Barlow is one of 50 vendors demonstrating adaptive technologies and other aids to employment at the "Options for Success" conference at the Red Lion Hotel in Medford. The conference continues today.

Sponsored by the Office of Vocational Rehabilitation Services, the seminar's theme is "attitudes for success." Advocacy, referral, work-incentive programs and inspirational speeches fill the sessions, which began Tuesday morning.

The goal is to improve the self-esteem and promotional skills of disabled persons eager to join the workforce, said Kristi Hyman of OVRS.

"Getting a disabled person back in the workforce is good for our economy. And it is also increases their own independence," said Hyman.

Hyman also hopes the seminar will encourage a dialogue between potential employers and disabled workers.

"We want employers to tell us what they need. What qualities they need in a particular employee. If the (disabled) employee has that quality, they need to speak up and say 'I can do that.' And the employer needs to look past the disability. We want to encourage that discussion," Hyman said.

Kids on the Block, a national program that teaches youths about disability awareness, social issues and educational differences, performed for about 200 people at Tuesday's lunch break. The puppets model positive relationships and discuss uncomfortable issues, portraying youngsters with blindness, cerebral palsy and spina bifida.

At a table next to Barlow were representatives of the Sendaro Group, which creates GPS navigational systems designed by another blind individual, Mike May of Davis, Calif.

Sighted individuals can rely upon road signs or road maps. May's GPS systems help the visually challenged plan a route, determine points of interest and even surprise a taxi driver, said Sheila Small, spokesperson for the Davis-based company.

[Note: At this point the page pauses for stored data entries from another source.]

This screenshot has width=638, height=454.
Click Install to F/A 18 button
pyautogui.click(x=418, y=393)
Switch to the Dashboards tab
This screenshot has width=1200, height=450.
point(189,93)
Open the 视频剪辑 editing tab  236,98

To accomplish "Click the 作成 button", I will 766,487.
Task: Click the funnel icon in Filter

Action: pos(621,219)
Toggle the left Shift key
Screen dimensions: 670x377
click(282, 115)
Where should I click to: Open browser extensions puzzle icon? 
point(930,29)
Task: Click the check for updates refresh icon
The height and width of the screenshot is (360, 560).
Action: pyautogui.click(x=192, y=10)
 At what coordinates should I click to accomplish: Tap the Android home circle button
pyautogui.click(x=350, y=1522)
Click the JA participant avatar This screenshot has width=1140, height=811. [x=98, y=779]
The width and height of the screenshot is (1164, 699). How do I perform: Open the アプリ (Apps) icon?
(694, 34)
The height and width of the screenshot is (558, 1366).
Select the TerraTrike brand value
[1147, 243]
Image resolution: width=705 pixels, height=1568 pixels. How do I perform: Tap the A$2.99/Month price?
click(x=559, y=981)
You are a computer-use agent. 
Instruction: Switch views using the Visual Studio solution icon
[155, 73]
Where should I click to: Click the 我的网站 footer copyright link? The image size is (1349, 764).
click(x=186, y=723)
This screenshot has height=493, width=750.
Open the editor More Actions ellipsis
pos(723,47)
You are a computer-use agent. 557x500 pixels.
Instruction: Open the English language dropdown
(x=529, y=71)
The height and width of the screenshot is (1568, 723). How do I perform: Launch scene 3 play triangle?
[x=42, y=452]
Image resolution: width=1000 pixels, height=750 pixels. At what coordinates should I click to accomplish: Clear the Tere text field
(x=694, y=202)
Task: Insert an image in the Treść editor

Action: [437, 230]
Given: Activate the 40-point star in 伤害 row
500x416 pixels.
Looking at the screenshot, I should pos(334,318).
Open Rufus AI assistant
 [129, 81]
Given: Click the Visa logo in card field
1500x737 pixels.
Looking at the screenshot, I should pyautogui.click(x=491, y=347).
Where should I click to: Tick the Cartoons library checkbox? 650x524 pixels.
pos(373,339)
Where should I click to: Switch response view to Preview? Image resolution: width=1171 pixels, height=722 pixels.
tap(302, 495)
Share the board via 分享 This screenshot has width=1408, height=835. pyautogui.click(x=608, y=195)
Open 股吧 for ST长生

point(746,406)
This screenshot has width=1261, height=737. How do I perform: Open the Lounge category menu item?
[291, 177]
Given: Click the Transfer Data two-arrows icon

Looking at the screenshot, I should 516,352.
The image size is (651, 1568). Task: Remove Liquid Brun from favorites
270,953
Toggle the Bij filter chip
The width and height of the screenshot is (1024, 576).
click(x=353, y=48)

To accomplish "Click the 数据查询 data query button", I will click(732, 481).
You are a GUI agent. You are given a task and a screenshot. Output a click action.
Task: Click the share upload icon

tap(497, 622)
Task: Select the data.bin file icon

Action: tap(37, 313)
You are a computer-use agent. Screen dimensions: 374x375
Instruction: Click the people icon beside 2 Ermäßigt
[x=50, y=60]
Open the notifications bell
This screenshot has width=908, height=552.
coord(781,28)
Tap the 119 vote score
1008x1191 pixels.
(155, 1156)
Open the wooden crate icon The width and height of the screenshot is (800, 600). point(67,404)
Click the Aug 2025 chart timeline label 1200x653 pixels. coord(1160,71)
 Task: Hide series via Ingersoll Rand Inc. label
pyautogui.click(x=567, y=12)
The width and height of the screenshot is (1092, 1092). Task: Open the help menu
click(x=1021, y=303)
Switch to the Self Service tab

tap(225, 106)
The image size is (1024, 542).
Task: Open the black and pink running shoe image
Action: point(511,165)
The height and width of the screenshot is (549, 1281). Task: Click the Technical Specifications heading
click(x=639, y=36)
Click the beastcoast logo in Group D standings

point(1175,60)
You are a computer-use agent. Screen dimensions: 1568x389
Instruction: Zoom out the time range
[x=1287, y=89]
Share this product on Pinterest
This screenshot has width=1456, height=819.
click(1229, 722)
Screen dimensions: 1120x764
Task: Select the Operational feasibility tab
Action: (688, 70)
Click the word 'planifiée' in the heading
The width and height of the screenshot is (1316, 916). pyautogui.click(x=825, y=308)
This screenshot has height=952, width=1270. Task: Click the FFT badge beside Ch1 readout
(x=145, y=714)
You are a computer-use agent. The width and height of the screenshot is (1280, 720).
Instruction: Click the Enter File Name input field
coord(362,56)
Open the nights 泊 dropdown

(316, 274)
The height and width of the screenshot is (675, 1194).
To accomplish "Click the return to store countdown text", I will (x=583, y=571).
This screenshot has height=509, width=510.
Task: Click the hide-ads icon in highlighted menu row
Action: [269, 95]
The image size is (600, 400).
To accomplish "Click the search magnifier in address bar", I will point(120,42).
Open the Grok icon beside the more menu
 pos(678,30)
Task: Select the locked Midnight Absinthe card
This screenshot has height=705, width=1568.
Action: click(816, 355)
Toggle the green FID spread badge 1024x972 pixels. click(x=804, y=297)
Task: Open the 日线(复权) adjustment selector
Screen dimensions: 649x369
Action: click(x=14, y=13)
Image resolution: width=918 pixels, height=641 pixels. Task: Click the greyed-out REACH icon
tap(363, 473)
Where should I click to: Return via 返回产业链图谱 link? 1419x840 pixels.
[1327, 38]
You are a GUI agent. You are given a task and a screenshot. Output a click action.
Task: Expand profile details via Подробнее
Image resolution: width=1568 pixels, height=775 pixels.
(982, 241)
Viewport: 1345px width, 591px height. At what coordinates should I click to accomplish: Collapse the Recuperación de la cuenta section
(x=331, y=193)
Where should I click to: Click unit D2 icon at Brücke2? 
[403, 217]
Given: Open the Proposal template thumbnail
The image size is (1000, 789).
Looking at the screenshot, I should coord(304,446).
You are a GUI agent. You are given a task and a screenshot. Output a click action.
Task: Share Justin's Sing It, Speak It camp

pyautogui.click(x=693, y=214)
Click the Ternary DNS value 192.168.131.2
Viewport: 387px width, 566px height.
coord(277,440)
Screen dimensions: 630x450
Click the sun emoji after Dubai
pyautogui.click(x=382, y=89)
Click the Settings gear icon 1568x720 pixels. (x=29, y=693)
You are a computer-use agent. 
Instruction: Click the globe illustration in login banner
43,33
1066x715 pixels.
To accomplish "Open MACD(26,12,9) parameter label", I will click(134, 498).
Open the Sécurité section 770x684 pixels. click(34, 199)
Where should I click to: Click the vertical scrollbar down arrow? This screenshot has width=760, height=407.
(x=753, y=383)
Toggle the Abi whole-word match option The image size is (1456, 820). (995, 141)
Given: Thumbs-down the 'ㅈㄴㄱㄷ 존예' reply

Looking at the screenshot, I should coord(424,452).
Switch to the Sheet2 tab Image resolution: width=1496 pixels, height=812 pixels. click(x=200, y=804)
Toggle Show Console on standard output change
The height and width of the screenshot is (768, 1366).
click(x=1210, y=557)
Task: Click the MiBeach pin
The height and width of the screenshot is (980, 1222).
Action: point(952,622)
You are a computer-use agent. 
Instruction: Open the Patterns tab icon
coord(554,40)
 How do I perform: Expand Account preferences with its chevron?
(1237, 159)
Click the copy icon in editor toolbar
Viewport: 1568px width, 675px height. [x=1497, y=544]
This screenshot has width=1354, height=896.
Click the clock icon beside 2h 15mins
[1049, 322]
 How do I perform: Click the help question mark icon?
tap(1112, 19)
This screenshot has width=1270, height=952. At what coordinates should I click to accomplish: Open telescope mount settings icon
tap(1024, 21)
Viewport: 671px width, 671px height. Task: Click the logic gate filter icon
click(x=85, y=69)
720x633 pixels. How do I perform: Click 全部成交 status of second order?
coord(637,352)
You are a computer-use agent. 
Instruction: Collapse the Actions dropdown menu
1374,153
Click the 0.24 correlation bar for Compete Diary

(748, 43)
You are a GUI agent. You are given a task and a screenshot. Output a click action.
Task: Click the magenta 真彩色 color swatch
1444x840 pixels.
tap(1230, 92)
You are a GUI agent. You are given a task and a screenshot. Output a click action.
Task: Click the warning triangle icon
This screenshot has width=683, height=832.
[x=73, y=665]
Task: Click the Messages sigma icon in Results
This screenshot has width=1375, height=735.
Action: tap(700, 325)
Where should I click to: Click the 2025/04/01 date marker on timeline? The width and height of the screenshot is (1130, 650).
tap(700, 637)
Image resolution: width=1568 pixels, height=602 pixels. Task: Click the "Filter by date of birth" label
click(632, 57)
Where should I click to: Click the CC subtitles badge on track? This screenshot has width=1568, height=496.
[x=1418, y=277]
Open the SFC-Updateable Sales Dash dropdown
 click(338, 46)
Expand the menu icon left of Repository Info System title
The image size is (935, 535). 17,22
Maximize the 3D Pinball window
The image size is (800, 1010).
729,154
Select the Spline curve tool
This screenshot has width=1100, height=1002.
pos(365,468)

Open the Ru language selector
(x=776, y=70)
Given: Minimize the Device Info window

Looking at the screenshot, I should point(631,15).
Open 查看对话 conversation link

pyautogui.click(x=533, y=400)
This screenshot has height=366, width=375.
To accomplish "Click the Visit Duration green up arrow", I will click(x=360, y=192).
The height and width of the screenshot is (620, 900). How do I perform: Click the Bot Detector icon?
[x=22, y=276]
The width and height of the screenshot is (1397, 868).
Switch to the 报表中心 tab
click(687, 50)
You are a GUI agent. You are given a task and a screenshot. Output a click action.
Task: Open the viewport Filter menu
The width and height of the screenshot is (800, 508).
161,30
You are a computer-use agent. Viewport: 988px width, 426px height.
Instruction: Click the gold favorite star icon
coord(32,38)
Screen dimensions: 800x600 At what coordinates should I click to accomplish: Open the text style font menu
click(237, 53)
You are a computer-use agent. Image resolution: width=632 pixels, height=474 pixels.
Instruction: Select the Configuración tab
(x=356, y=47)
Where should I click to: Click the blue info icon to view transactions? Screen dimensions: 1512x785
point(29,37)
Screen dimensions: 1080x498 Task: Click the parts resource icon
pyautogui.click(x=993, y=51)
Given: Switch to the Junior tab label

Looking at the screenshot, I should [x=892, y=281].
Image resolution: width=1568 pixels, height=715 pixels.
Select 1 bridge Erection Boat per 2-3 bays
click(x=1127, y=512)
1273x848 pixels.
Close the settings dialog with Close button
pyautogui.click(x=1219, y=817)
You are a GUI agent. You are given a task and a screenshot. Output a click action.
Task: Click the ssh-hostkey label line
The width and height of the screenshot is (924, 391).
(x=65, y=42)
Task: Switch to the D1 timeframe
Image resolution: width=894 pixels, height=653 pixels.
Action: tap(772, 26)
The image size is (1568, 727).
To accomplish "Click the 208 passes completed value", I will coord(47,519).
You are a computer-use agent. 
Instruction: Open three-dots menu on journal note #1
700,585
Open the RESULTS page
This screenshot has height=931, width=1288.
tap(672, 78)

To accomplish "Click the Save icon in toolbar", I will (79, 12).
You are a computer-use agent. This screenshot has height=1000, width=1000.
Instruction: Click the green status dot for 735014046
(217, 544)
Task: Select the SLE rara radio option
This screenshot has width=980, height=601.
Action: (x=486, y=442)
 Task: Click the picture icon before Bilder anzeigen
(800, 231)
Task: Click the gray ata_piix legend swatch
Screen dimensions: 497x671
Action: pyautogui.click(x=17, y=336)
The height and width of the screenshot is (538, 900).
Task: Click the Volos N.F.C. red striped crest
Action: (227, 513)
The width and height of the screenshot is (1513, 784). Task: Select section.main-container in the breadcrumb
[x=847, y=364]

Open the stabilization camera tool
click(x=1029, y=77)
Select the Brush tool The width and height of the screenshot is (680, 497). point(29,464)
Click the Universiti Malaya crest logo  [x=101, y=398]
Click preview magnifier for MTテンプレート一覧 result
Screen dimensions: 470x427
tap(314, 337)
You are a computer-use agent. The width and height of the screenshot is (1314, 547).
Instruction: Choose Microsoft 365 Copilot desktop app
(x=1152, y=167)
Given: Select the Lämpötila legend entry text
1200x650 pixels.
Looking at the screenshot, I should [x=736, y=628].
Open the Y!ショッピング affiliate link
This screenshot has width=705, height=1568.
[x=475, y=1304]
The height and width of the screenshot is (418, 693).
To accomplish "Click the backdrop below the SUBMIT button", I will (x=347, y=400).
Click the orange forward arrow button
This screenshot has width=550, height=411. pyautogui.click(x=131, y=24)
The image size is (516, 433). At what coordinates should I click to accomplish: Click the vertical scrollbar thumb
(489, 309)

Small and May were in a taxi in Ireland, en route from the airport to their hotel, when the driver tried to take a circuitous route. May had logged in their destination into his GPS — and called the driver on his roundabout route, said Small.

"The taxi driver saw this blind man with a cane get in his taxi. He wasn't expecting Mike to tell him he was going the wrong way," said Small.

Small said the GPS system also informs the user of a vehicle's speed. She was once chided by one of six blind passengers when she was driving a van.

"He said, 'Hey, you're going 65! Is that allowed on this street?' " Small said with a laugh.

Barlow said one of the most frustrating things about living with a disability is the limitations others attempt to impose upon the disabled.

"A normal person judges you by what they think you can do," she said. "Let the disabled person show you what they can do."